→ **Working data**:
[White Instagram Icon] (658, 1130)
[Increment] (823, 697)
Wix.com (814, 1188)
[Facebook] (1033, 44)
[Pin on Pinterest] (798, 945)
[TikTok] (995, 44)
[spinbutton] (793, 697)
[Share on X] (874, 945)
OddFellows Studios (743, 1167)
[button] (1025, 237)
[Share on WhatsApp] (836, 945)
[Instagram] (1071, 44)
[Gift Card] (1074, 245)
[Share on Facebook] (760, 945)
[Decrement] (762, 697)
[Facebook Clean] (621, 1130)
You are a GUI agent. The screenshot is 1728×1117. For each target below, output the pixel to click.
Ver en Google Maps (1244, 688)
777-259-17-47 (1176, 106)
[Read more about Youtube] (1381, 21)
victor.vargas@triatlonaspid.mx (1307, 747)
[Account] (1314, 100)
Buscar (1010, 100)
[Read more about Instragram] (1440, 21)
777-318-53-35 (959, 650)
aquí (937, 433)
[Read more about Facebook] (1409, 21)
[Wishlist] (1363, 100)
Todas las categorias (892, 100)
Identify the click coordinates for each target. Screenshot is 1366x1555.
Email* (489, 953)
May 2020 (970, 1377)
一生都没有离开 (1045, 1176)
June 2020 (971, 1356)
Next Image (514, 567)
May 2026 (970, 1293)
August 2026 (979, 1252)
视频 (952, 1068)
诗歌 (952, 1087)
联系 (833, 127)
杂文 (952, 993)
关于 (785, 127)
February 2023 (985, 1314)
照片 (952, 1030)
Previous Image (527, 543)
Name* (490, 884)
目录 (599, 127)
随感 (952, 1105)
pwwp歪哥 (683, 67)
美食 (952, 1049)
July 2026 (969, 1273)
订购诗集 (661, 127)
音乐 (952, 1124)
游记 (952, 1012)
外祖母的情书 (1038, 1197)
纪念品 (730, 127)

→ **What is required**: Only the lines containing "Facebook" are needed; copy each of them from the data.

→ **Problem solution**:
[Facebook] (1033, 44)
[Share on Facebook] (760, 945)
[Facebook Clean] (621, 1130)
[Read more about Facebook] (1409, 21)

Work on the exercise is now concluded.